• EXERCISE INSTRUCTIONS: Every single entry needs to appear again exactly as given.

Saved entries
───
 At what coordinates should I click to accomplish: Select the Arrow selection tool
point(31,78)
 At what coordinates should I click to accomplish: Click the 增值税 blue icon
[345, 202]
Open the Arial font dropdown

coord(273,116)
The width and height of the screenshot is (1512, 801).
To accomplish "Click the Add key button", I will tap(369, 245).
───
• EXPECTED ANSWER:
 At what coordinates should I click to accomplish: Select the Arrow selection tool
point(31,78)
 At what coordinates should I click to accomplish: Click the 增值税 blue icon
[345, 202]
Open the Arial font dropdown

coord(273,116)
The width and height of the screenshot is (1512, 801).
To accomplish "Click the Add key button", I will tap(369, 245).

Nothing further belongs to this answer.